Tat modulation of ISG requires P-TEFb and Sp1. A. Luciferase activity in THP-Mac lysates expressing the wild-type TatSF2, the single exon TatSF21-72, TatSF2C25,30,34S or TatSF2K28,50A and transfected with IRF7-, MAP2K6-, or MAP2K3-luciferase reporter vectors (the promoter used in the transfected vector is indicated above the bars). Significantly different levels of luciferase activity could be detected between TatSF2 and TatSF21-72 for all three promoters (MAP2K3: p = 0.04; MAP2K6: p = 0.03; IRF7: p = 0.004, T Test). B. Luciferase activity in lysates from THP-Mac expressing the wild-type TatSF2, the single exon TatSF21-72 and transfected with MAP2K3-, MAP2K6-, or IRF7-luciferase reporter vectors. “ + Fvp” indicates treatment with Flavopiridol (70 nM). C. Luciferase activity in lysates from THP-Mac expressing the wild-type TatSF2 or TatSF21-72 and transfected with MAP2K3, MAP2K6-, or IRF7-luciferase reporter vectors in the presence or absence of WP631, a Sp1 inhibitor. “ + WP” indicates treatment with WP631 (0.3 ug/ml). D, E. Western Blot of Tat expressing cells at 8 and 16 h post infection, treated or not treated with Flavopiridol (D) or with WP631 (E). Dotted lines indicate pairs of values with statistically significant differences.
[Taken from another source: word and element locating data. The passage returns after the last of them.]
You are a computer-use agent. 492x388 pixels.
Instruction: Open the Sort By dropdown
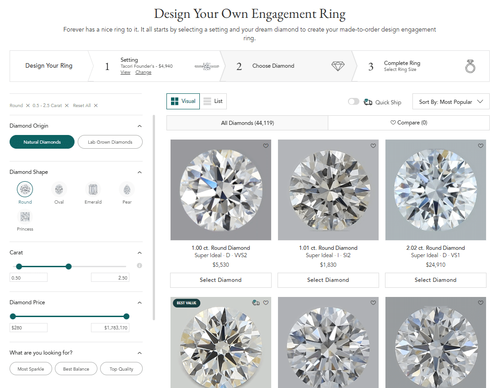[x=450, y=101]
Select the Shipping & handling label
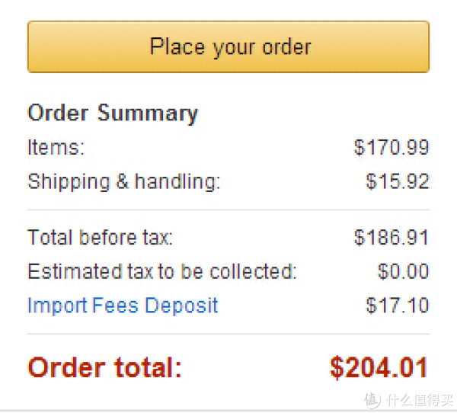The width and height of the screenshot is (457, 413). (123, 182)
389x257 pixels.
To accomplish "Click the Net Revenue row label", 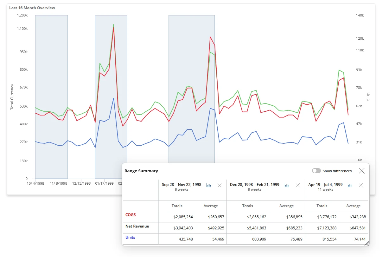I will click(137, 226).
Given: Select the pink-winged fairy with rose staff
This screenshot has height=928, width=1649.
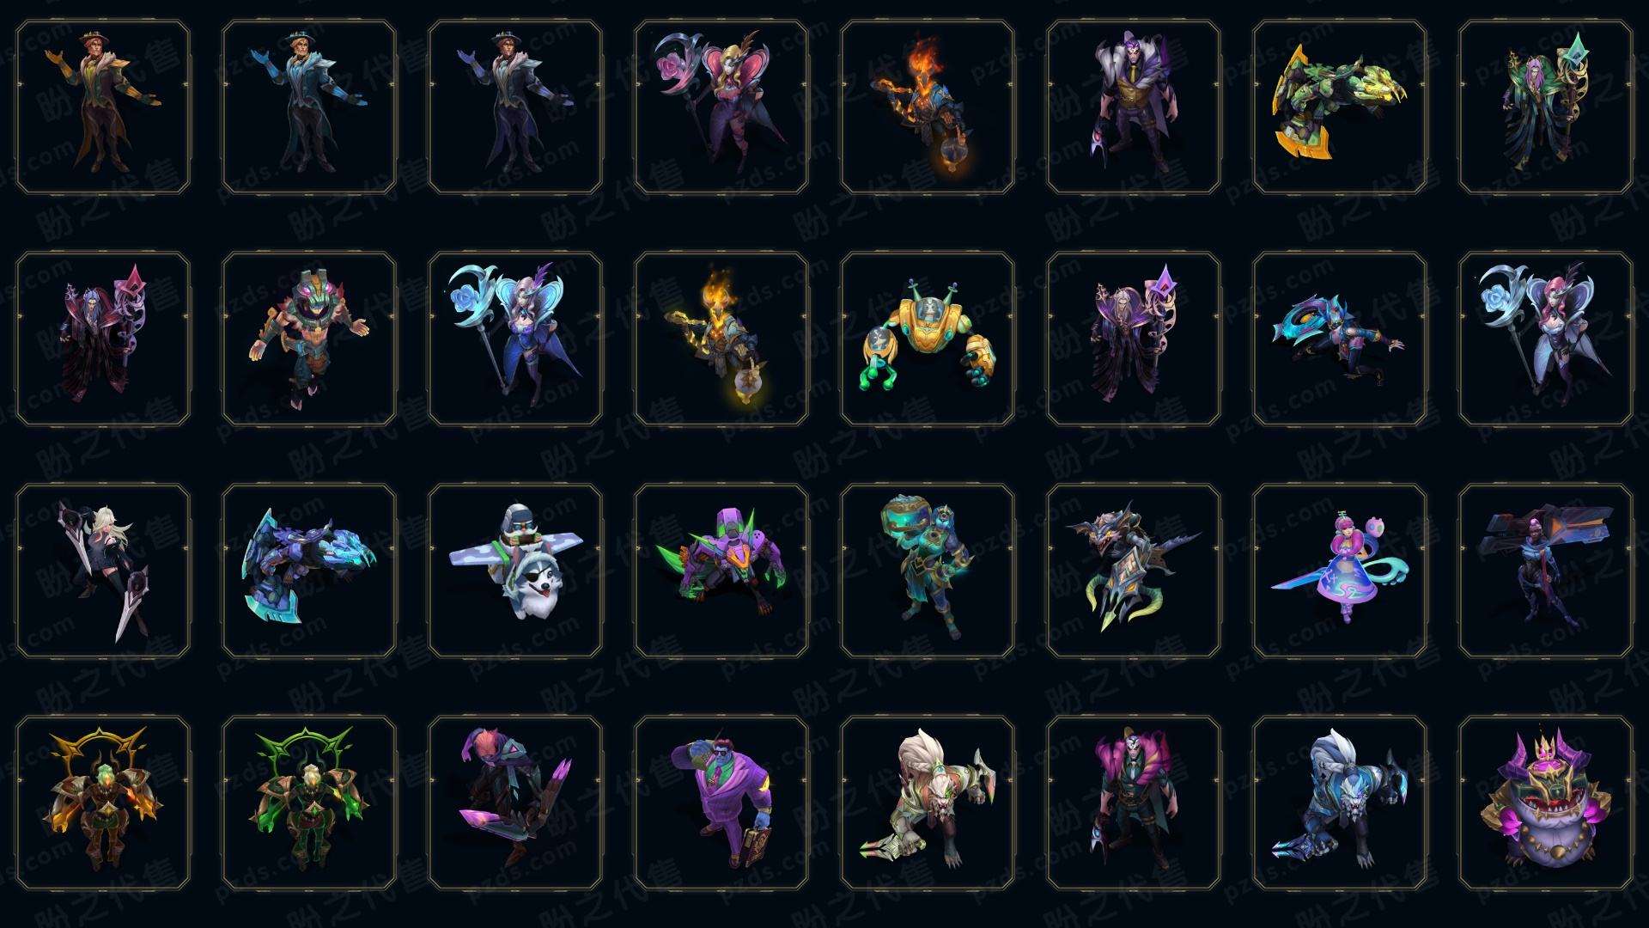Looking at the screenshot, I should point(721,107).
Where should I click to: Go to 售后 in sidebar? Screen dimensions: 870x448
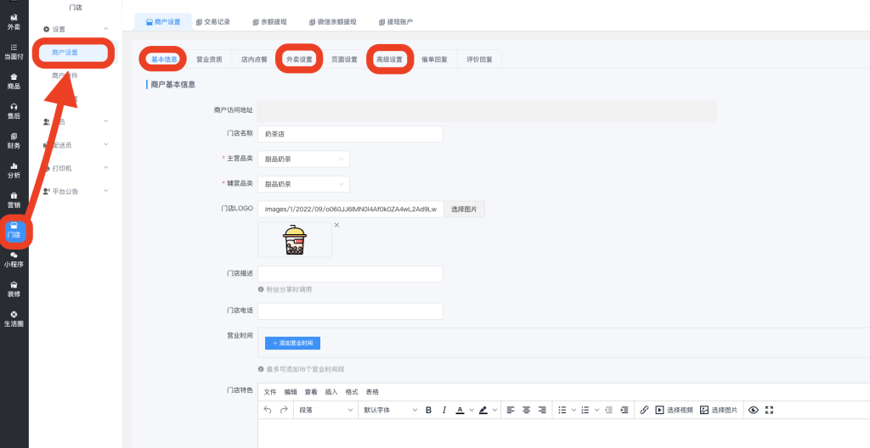point(14,110)
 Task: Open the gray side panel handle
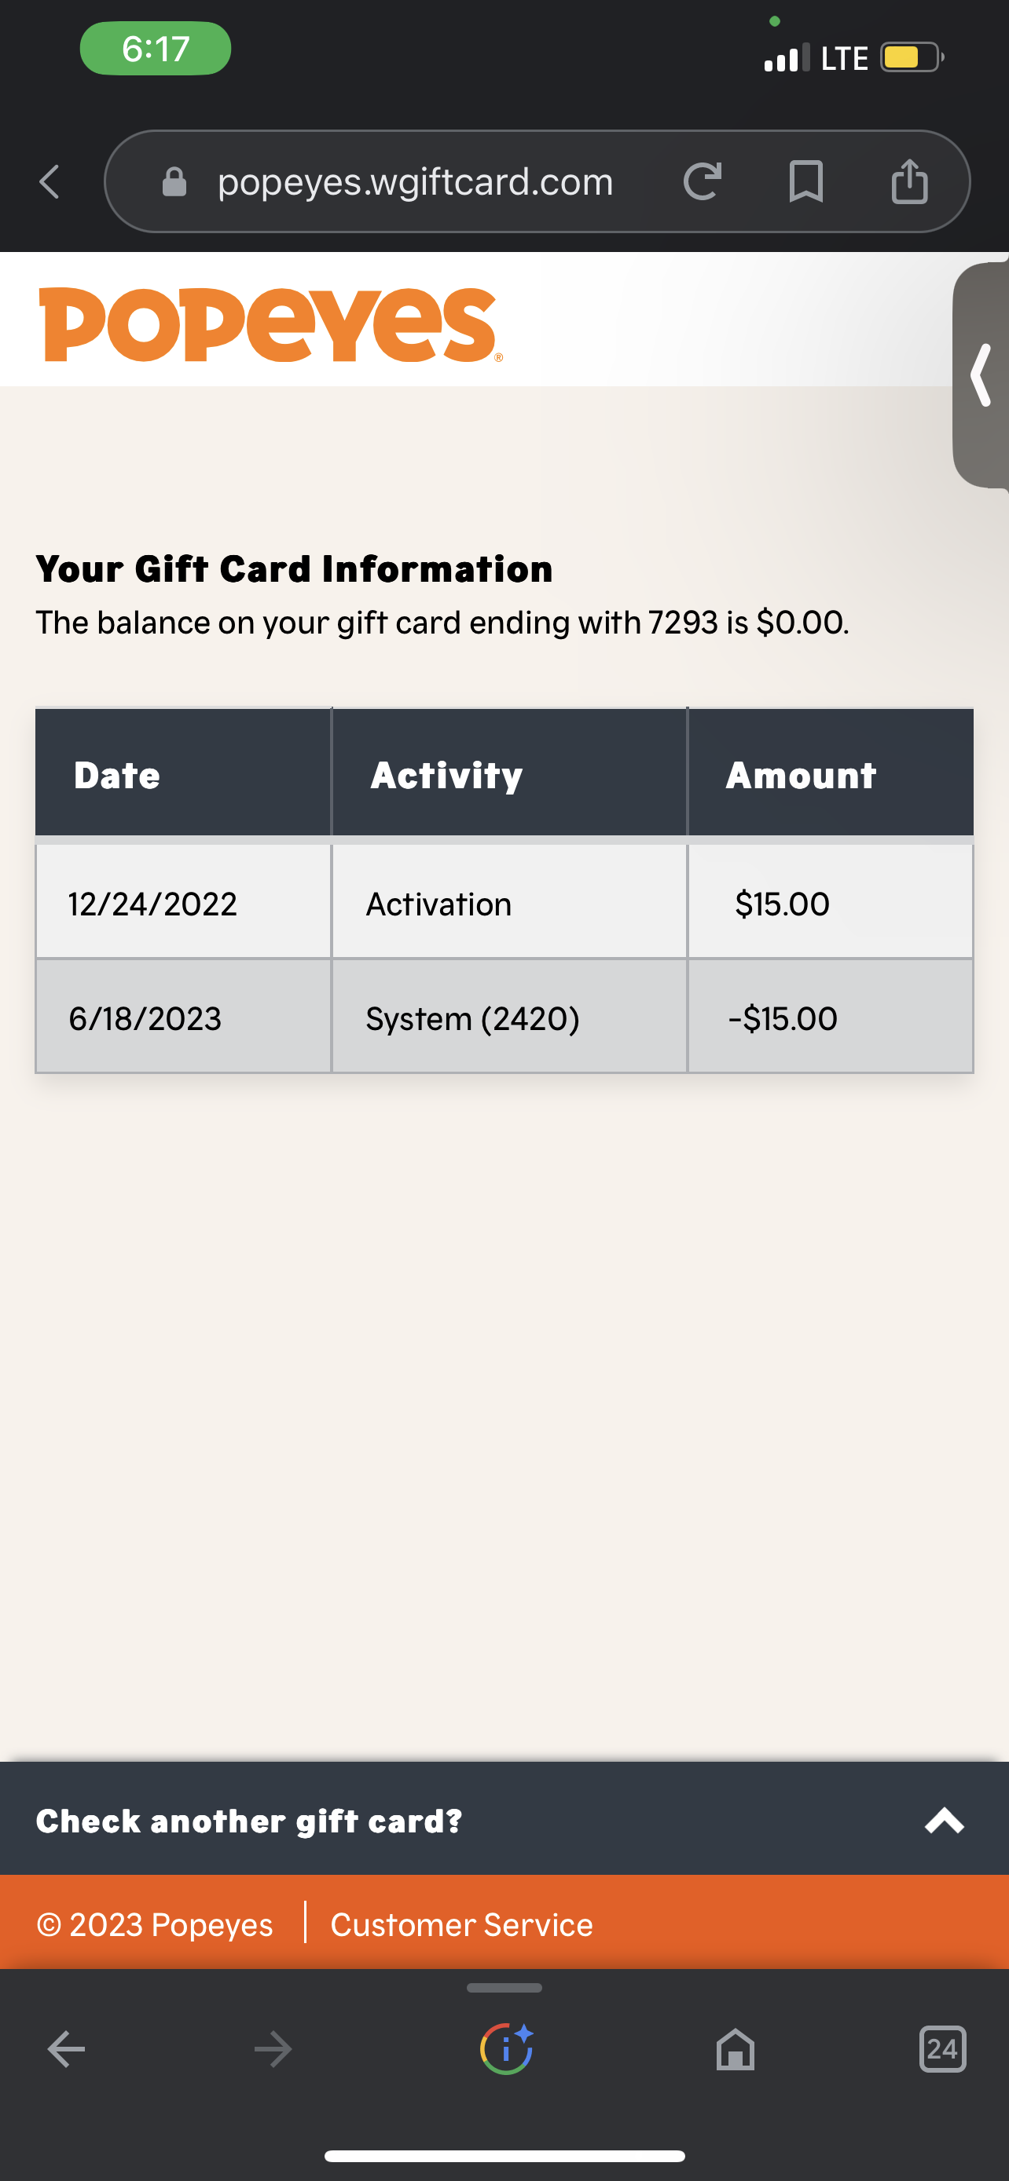tap(981, 375)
Tat interacts with cellular transcriptional regulators and it is possible that the increased transcriptional activity mediated by of MAP2K3, MAP2K6, and IRF7 promoters in the presence of Tat is a result of these interactions. To evaluate whether Tat-mediated gene expression modulation is affected when cellular transcription factors are inhibited, we used specific inhibitors to interfere with the function of P-TEFb, a factor required for cellular gene transcription, or Sp1, as all three promoters under investigation contain Sp1 binding sites. When THP-Mac transfected with the luciferase vectors were also exposed to Flavopiridol, inhibitor of CDK9 and therefore of P-TEFb [46], or WP631, inhibitor of Sp1 [47, 48], the luciferase activities associated with both TatSF21-72 and wild type TatSF2 were significantly reduced for all promoters (Figure 5B, C). Luciferase activity did not significantly diminish when compared between samples from untreated and treated cells that were not expressing Tat, although luciferase values were lower in the treated samples. These inhibitors did not affect Tat or β-actin levels of expression during the 16 h timeframe of the experiments (Figure 5D, E). We concluded that Tat stimulation of these promoters depends on Tat interaction with P-TEFb, which is compromised when the cysteine residues are mutated. Tat interaction with Sp1 also contributes to Tat-mediated gene modulation of these specific promoters. The one-exon version of Tat appears more efficient at this process than the wild type Tat, possibly by facilitating the activation of P-TEFb and Sp1.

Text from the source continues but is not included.